Advanced Security Management helps users identify high-risk and abnormal usage, and security incidents. It helps shape the Office 365 environment leveraging granular controls and security policies and gives enhanced visibility into the Office 365 usage and shadow IT without installing an end point agent.
Identifying threat
Advanced Security Management sets up anomaly detection policies that alert potential breaches in the network. Anomaly detection works by scanning user activities and evaluating their risk against over 70 different indicators, including sign-in failures, administrator activity and inactive accounts. For example, a user can be alerted to impossible travel scenarios, such as if a user signs in to the service to check their mail from New York and then two minutes later is downloading a document from SharePoint Online in Tokyo.
It also leverages behavioral analytics as part of its anomaly detection to assess potentially risky user behavior. It does this by understanding how users typically interact with Office 365, spotting anomalies and giving the anomalous activity a risk score to help IT decide whether to take further action by incorporating Microsoft’s insights into the threat landscape.
Activity policy control
Advanced Security Management has the ability to track specific activities. With out-of-the-box templates, IT can easily create policies that flag when someone is downloading an unusually large amount of data, has multiple failed sign-in attempts or signs in from a risky IP address. Policies can also be customized to the environment by using activity filters. IT can look for the location of a user, device type, IP address or if someone is granted admin rights. Alerts can be created to notify an IT lead immediately via email or text message.

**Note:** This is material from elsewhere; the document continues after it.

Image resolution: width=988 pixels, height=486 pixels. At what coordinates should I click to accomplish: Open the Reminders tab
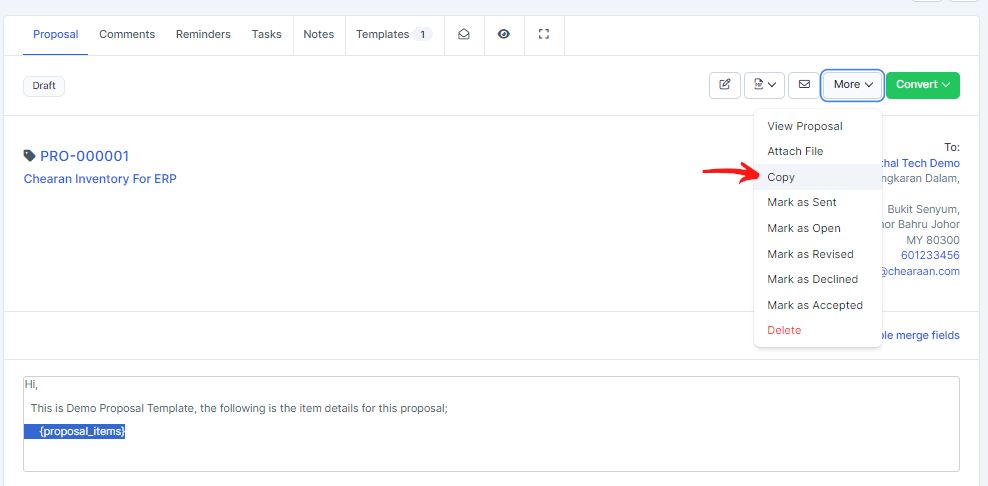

After reviewing an alert and investigating a user’s activities, IT may deem that the behavior is risky and want to stop the user from doing anything else. This can be done directly from the alert. Some activities may be deemed so risky that IT may want to immediately suspend the account. To help with this, IT can configure the activity policy so that an account is automatically suspended if that risky activity takes place.
Third party check
Microsoft claims that organizations are in need of a way to monitor the applications users are connecting with Office 365. Users are often unaware of which Office 365 data their third-party applications may have access to. With Advanced Security Management, admins can keep a check on the apps that are connected to Office 365 in their environment, who is using them and the permissions they have. For example, if a user grants a scheduling application access to their Office 365 calendar data, IT will be able to see the details of the connection and revoke that application’s permissions with one click if they deem it a security risk.
App discovery dashboard
Advanced Security Management provides an app discovery dashboard to visualize an organization’s usage of Office 365 and other productivity cloud services. With the ability to discover about 1,000 applications in categories like collaboration, cloud storage, webmail and others, IT can better determine the extent to which shadow IT is occurring in the organization. Advanced Security Management will also give details about the top apps in each category. For example, organizations can see how much data is being sent to OneDrive for Business, Box, Dropbox and other cloud storage providers. All this can be done by taking the logs from the network devices and upload them into the interface.
Microsoft claims that the Office 365 Advanced Security Management is included in Office 365 E5 and is also available as an add-on to other Office 365 enterprise plans. With the threat detection and activity policy creation features already rolled out, the company plans to release the ability to view an application’s permissions into Office 365 and the application discovery dashboard by the end of the third quarter of 2016.